Particle Swarm Optimization of Information-Content Weighting of Symbolic Aggregate Approximation
This work addresses the issue of information loss in time series representation for data analysis applications, but it is incremental as it builds on the existing SAX method with a novel weighting approach.
The authors tackled the information loss problem in Symbolic Aggregate Approximation (SAX) for time series representation by proposing a new weighted minimum distance (WMD) using Particle Swarm Optimization (PSO) to assign different weights to segments based on information content, resulting in enhanced performance as demonstrated through experiments on various datasets.

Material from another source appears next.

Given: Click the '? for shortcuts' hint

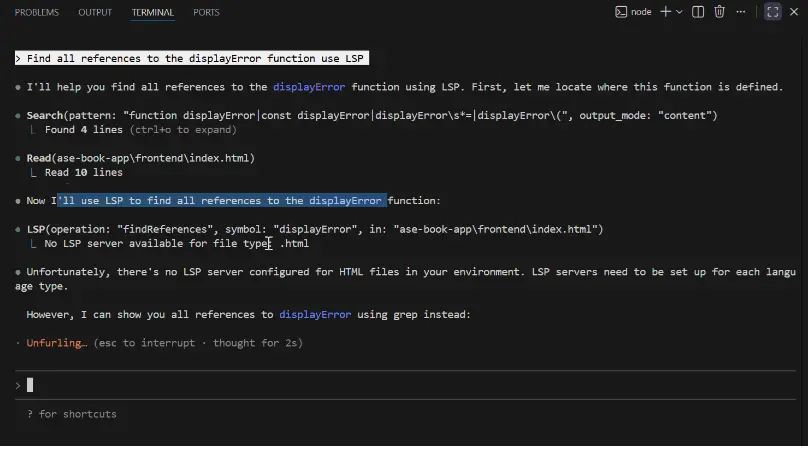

Bio-inspired optimization algorithms have been gaining more popularity recently. One of the most important of these algorithms is particle swarm optimization (PSO). PSO is based on the collective intelligence of a swam of particles. Each particle explores a part of the search space looking for the optimal position and adjusts its position according to two factors; the first is its own experience and the second is the collective experience of the whole swarm. PSO has been successfully used to solve many optimization problems. In this work we use PSO to improve the performance of a well-known representation method of time series data which is the symbolic aggregate approximation (SAX). As with other time series representation methods, SAX results in loss of information when applied to represent time series. In this paper we use PSO to propose a new minimum distance WMD for SAX to remedy this problem. Unlike the original minimum distance, the new distance sets different weights to different segments of the time series according to their information content. This weighted minimum distance enhances the performance of SAX as we show through experiments using different time series datasets.